Nicky English: Formidable Limerick have what it takes to book a final place

Other semi-final is harder to call but Wexford’s momentum may be difficult to halt

Limerick’s Peter Casey scores Limerick’s  opening goal  in the Munster final victory over Tipperary at the Gaelic Grounds. Casey is delivering on his considerable potential this year. Photograph: James Crombie/Inpho

Limerick’s Peter Casey scores Limerick’s opening goal in the Munster final victory over Tipperary at the Gaelic Grounds. Casey is delivering on his considerable potential this year. Photograph: James Crombie/Inpho

 

It’s a sign of how competitive the championship has become that just one semi-finalist from last year has made it back, a turnover rate that’s only happened once in the 22 years since the championship expanded.

That team is Limerick and I thought Tipperary were set to put it up to them in the Munster final and beat them, as I was a little dubious about the All-Ireland champions’ form, mainly because of the defeat by Cork on their first outing. Anyway, those reservations were fairly blown to pieces on the Ennis Road four weeks ago.

Not only did they show why, at their best, they’re pretty much untouchable but the performance also suggested that they had a better grasp of the performance demands of the modern championship structure. They were able to raise their game in the Munster final, just as Tipp began to hit a downward curve, which didn’t lift significantly against Laois.

Limerick were excellent in all phases of play.
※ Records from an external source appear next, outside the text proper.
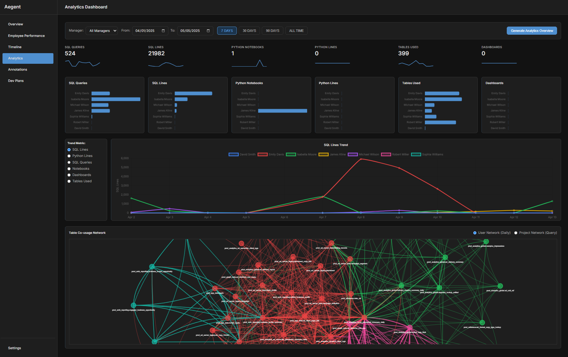The height and width of the screenshot is (357, 568).
Task: Set range to 30 DAYS
Action: point(249,31)
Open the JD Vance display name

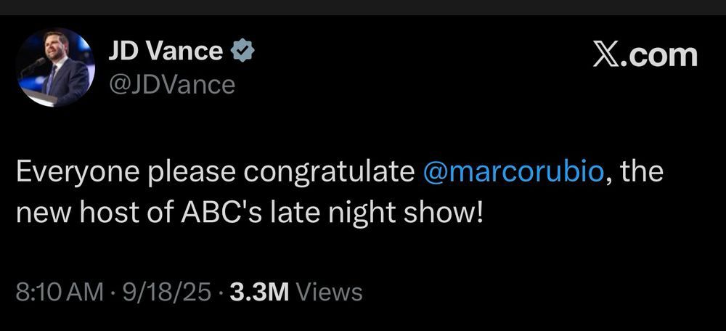(x=166, y=52)
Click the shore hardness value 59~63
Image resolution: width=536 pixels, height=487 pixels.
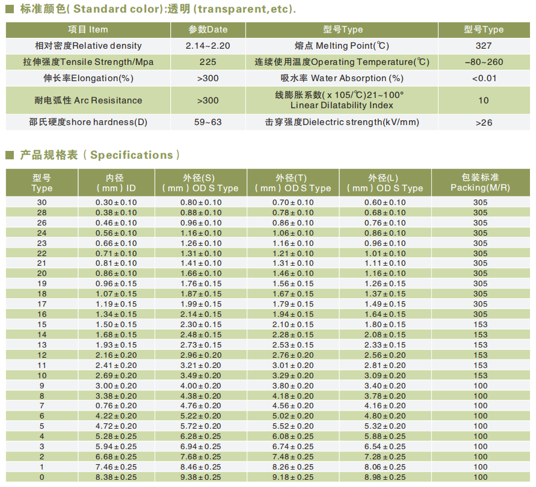(x=208, y=122)
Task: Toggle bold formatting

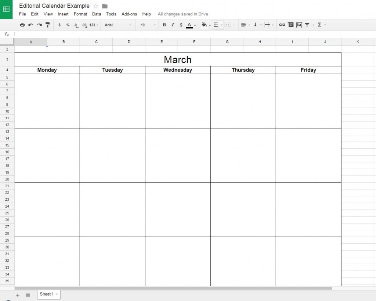Action: (164, 25)

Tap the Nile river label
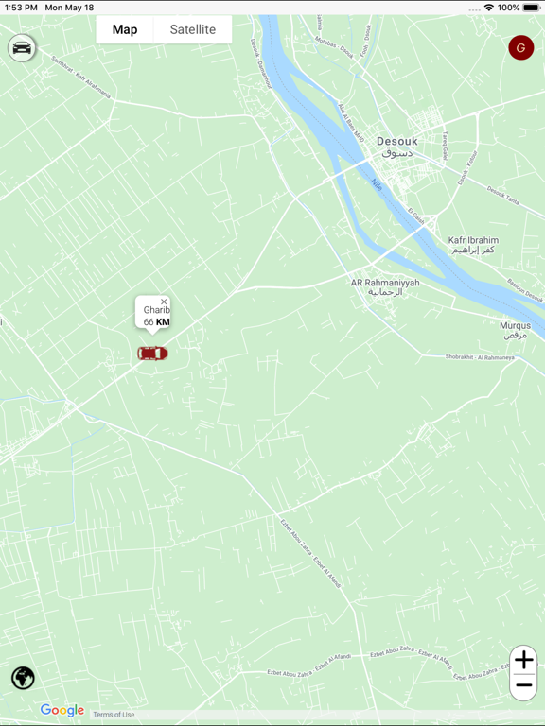[x=377, y=184]
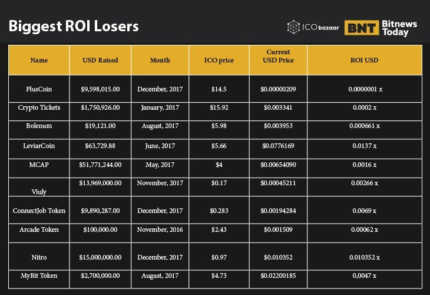Select the Name column header
430x295 pixels.
click(39, 60)
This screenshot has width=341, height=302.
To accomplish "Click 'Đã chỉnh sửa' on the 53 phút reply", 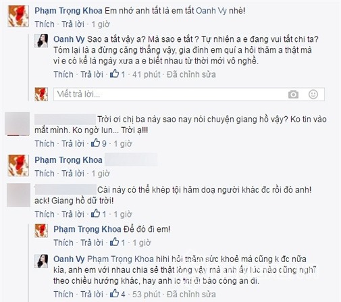I will tap(191, 294).
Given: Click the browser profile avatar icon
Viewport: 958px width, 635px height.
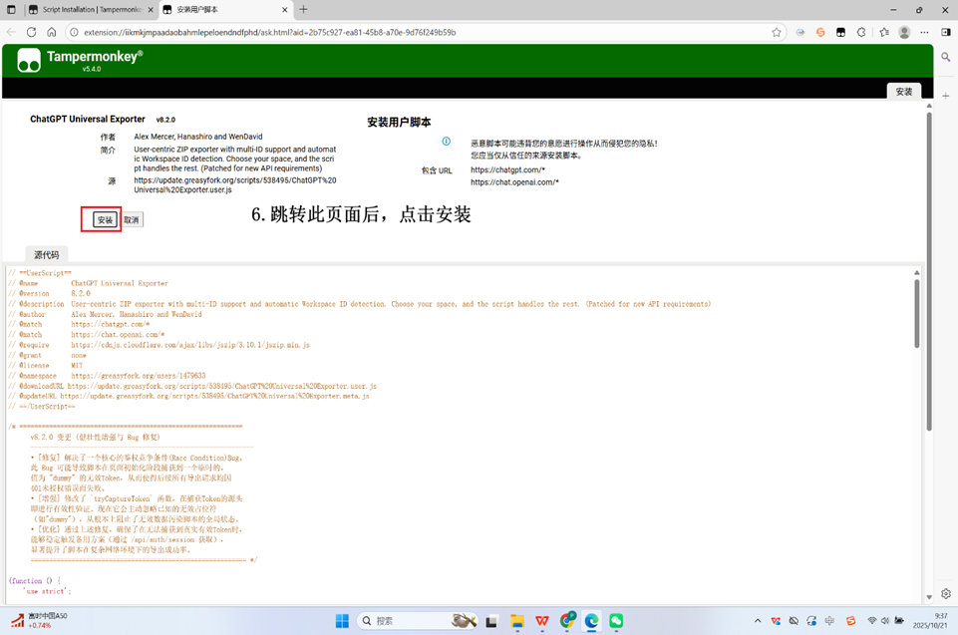Looking at the screenshot, I should 904,32.
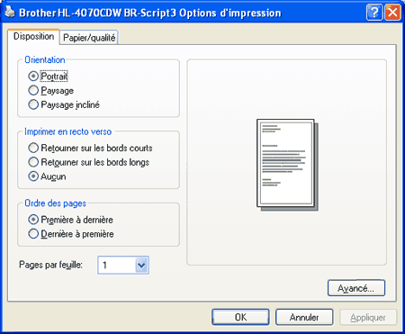Screen dimensions: 405x334
Task: Confirm with the OK button
Action: point(240,317)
Their middle eight backbones the team but at either end of the field they’re also formidable.

They’ve the best full-back line in the game and whereas up front we all know about Aaron Gillane from his league heroics and are aware that Graeme Mulcahy was in the frame – and arguably closer – for Hurler of the Year in 2018 but Peter Casey came in for the Munster final and generated a big impact.

Limerick people have long believed Casey was a superstar in the making but his rise was held back by struggle with injuries. Even with Na Piarsaigh, whereas he’s been good, he hasn’t always been able to be the force that many expected.

Last year his role was very much restricted to that of impact sub. This year with more game time, he’s started to find his way, which isn’t easy for anyone who’s been so disrupted by misfortune.

It was significant he was able to hit those points in the Munster final into the City End because it showed his confidence was coming back to meet his talent and that he was now comfortable.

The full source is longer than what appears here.